Bullying, fireworks bills survive Iowa deadline
DES MOINES, Iowa (AP) — Bills surviving Friday’s legislative deadline include measures that would crack down on bullying in schools, allow the sale of fireworks and regulate the use of unmanned aerial drones.
Many other proposals won’t be considered this year, such as Democrat-backed bill to crack down on wage theft, a Republican effort to outlaw telemedicine abortion and the Democrats’ proposal to give schools more money for the fiscal year beginning July 1, 2015.
The twice-a-session deadlines help legislators narrow the number of bills under consideration, and bills with state appropriations are not subject to the deadlines.
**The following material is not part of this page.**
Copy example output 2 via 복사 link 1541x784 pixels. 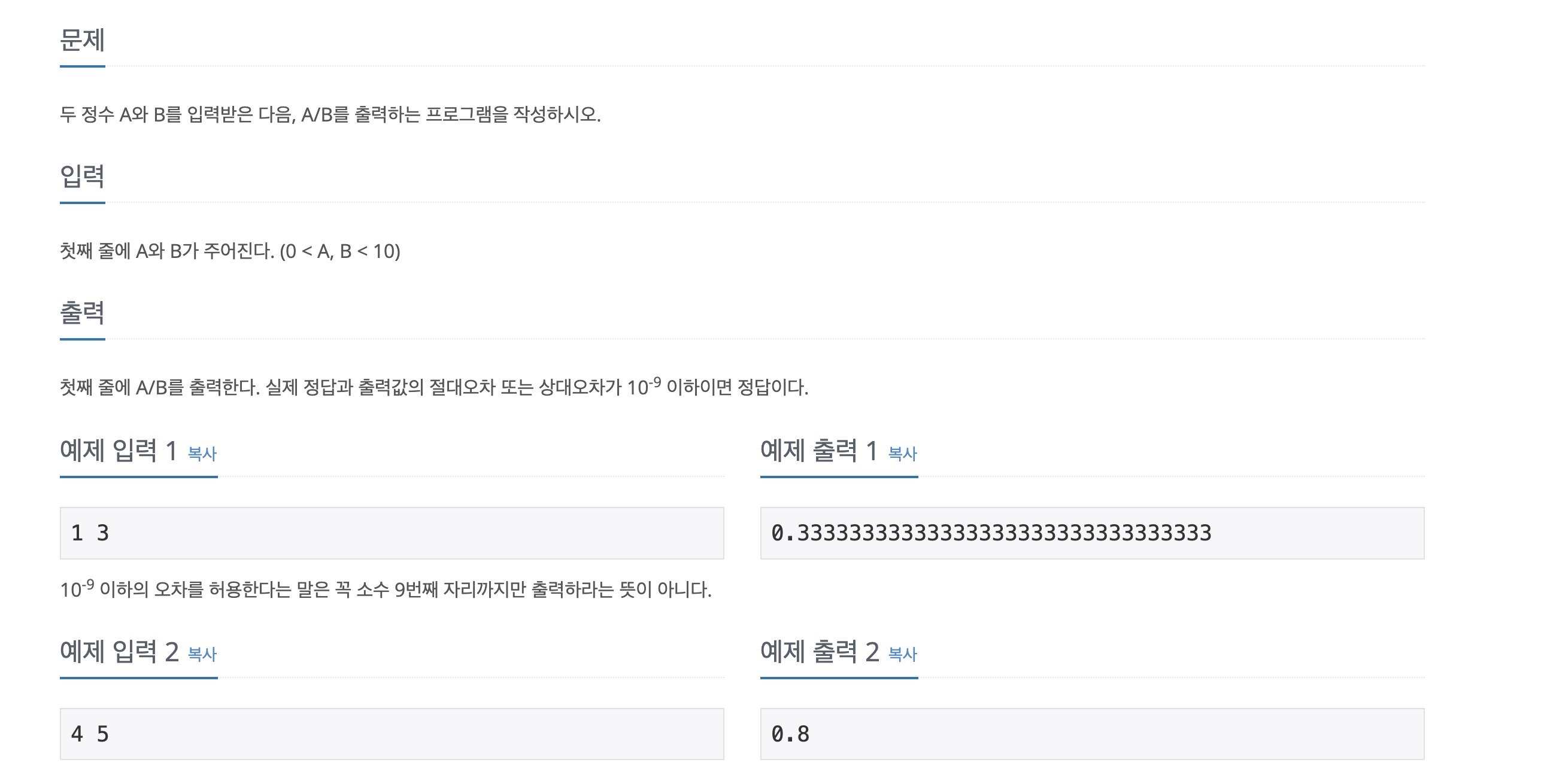point(903,654)
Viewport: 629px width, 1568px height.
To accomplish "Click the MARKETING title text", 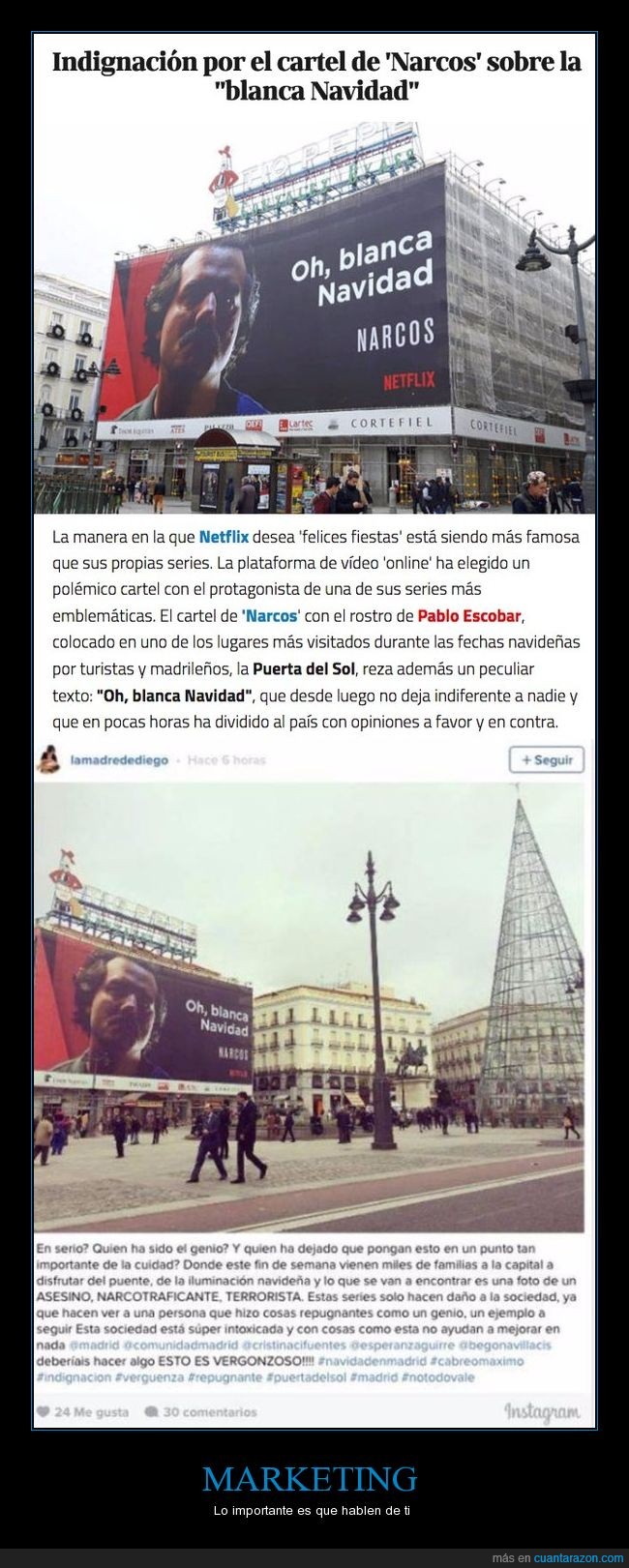I will [x=310, y=1477].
The first so-called funnel deadline was in February.
The anti-bullying measure still on the table has been a priority of Gov. Terry Branstad.
Another measure would change a current drunken-driving law allowing people to begin driving more quickly than under current law if they install an ignition lock device.
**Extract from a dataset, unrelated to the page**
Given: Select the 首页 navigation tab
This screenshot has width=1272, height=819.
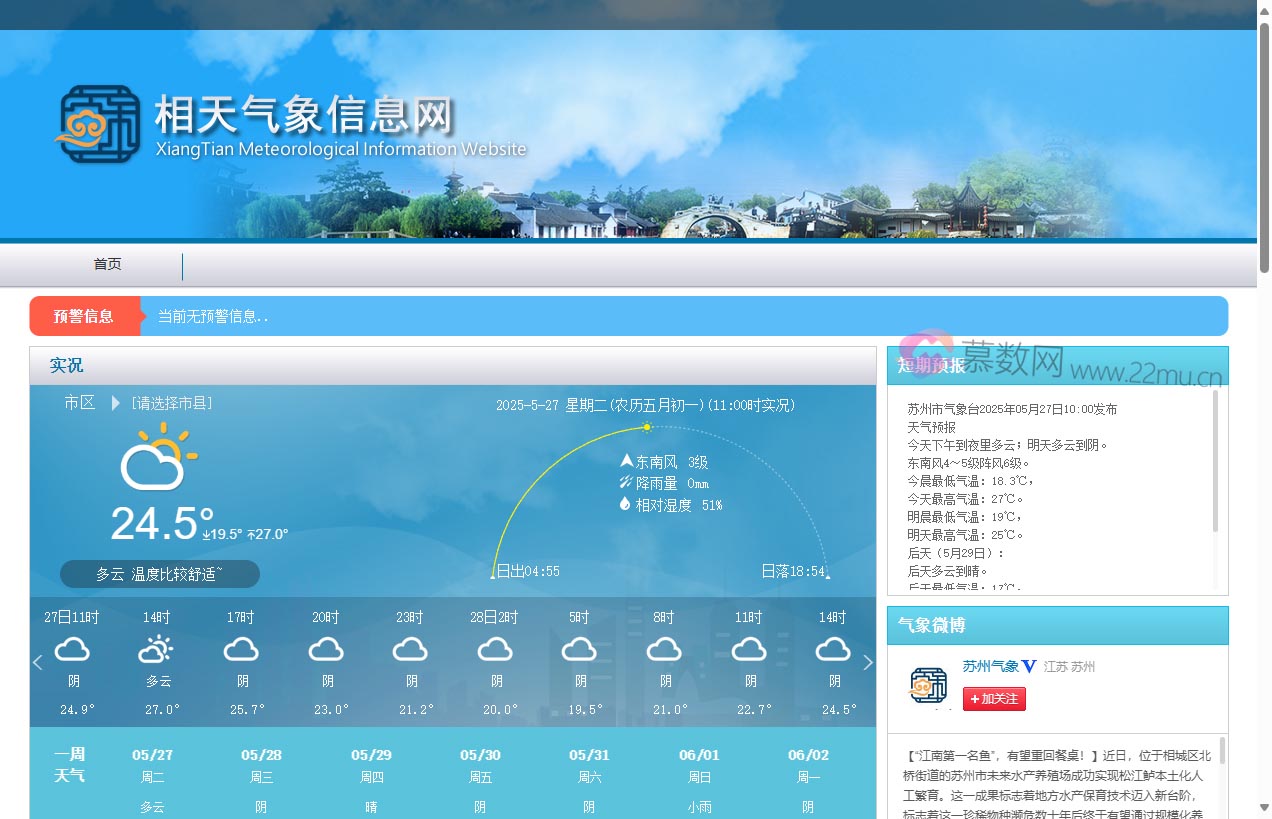Looking at the screenshot, I should (x=107, y=264).
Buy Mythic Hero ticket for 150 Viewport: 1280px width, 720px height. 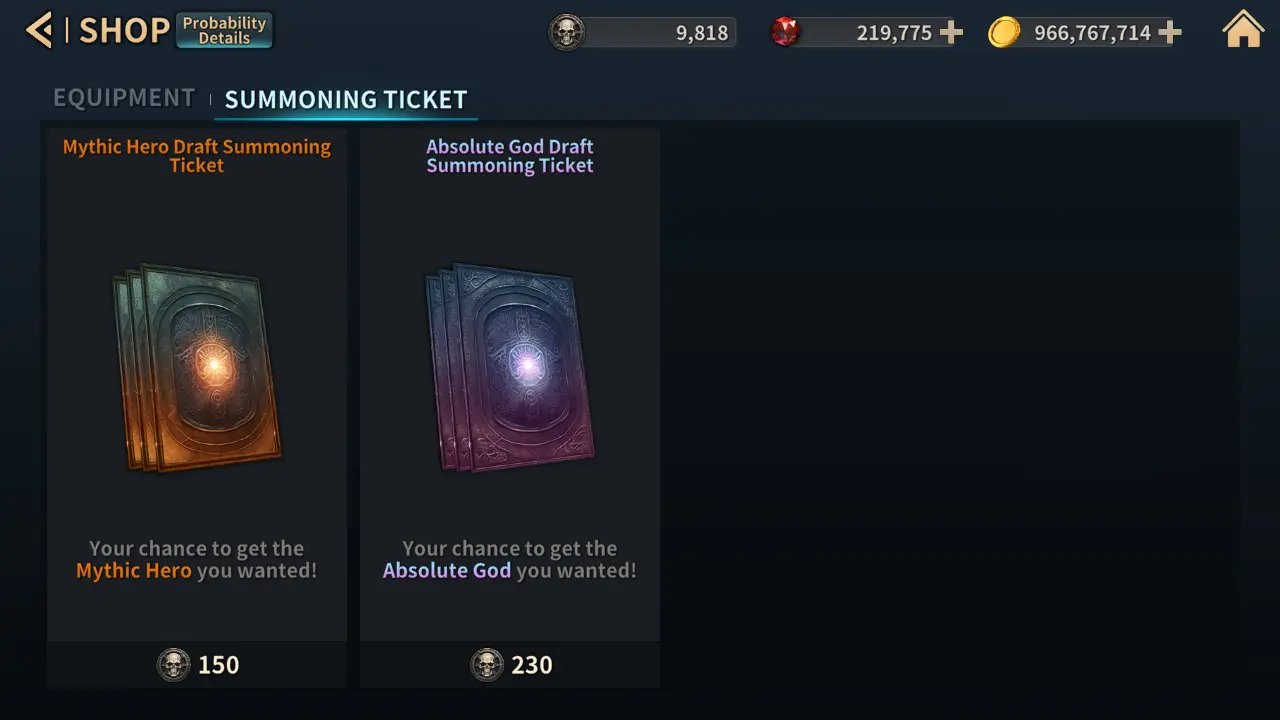click(x=198, y=665)
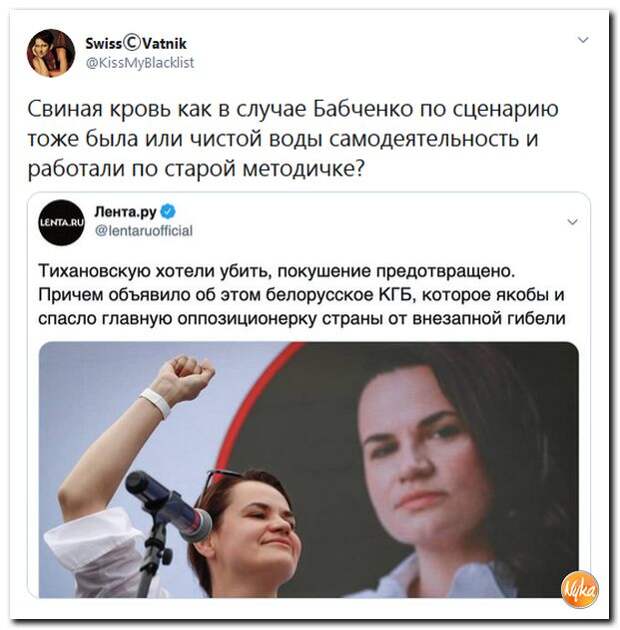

Regarding the fireworks bill, Iowa only allows sparklers and other non-explosive novelties, as do neighbors Illinois and Minnesota. Other abutting states, including Missouri and Nebraska, sell fireworks.
A bill requiring schools to test for radon gas is still under consideration but amended to only require schools to report to the state whether they have done the testing.
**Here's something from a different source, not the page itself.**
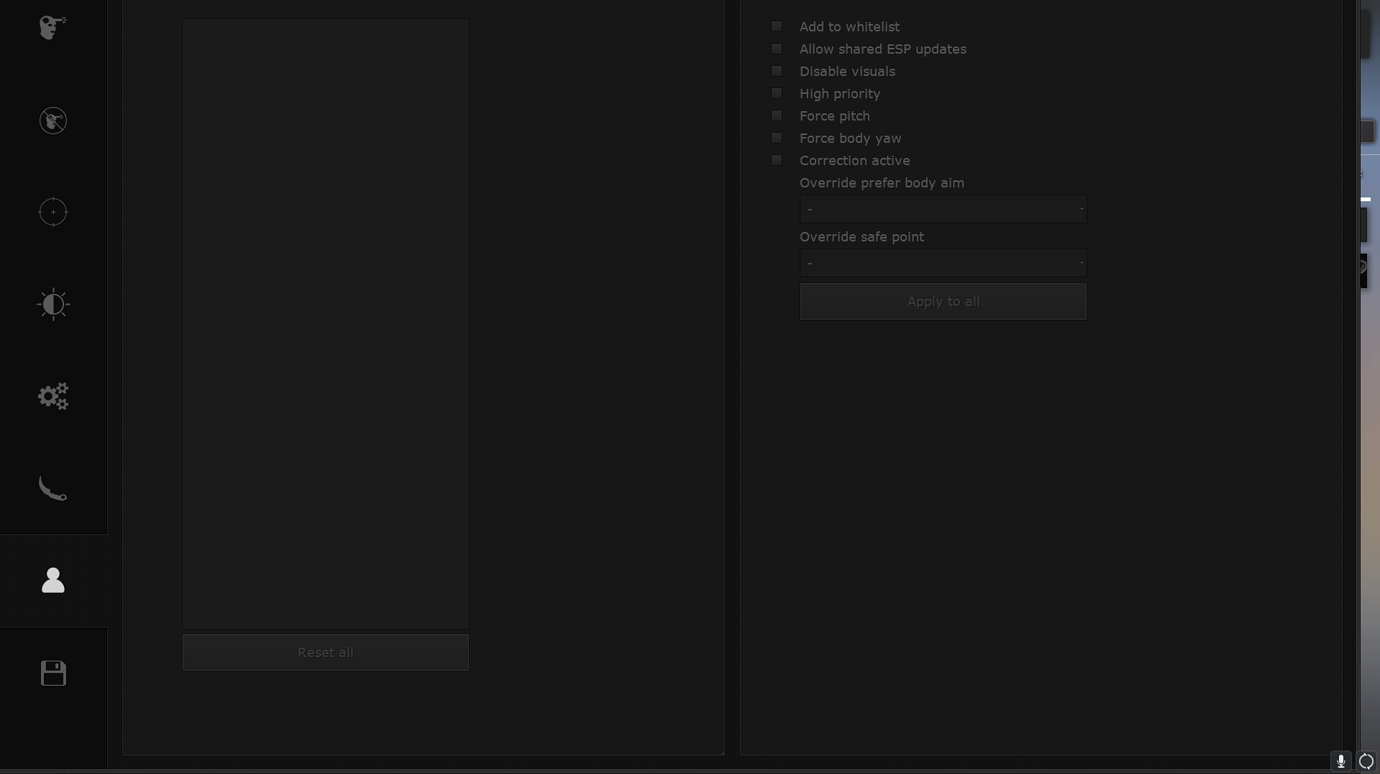
Task: Open the Visuals sun icon panel
Action: point(52,303)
A bill that makes the unlawful use of unmanned aerial drones a violation of the state’s trespassing law also was changed after business lobbyist pushed to ease the language.
A priority of House Republicans appears to have been left behind: A measure that would make it illegal to prescribe or dispense abortion medication by remote video conferencing.
“That’s a bill Senate Republicans are strongly behind and one that we’re disappointed that is still not going to move forward,” said Sen. Jack Whitver, R-Ankeny.
Certain bills can be pulled from the discarded pile by legislative leaders through various procedural maneuvers, and a group of Senate Republicans has planned a news conference for Monday to pressure Senate Democrats to revive the bill.
Meanwhile, Democrats criticized the GOP for failure to consider several education bills, including a 6 percent increase in funding for schools for 2015.
“The House majority party does not care about our kids,” declared Rep. Sharon Steckman, a Mason City Democrat, at a Thursday news conference.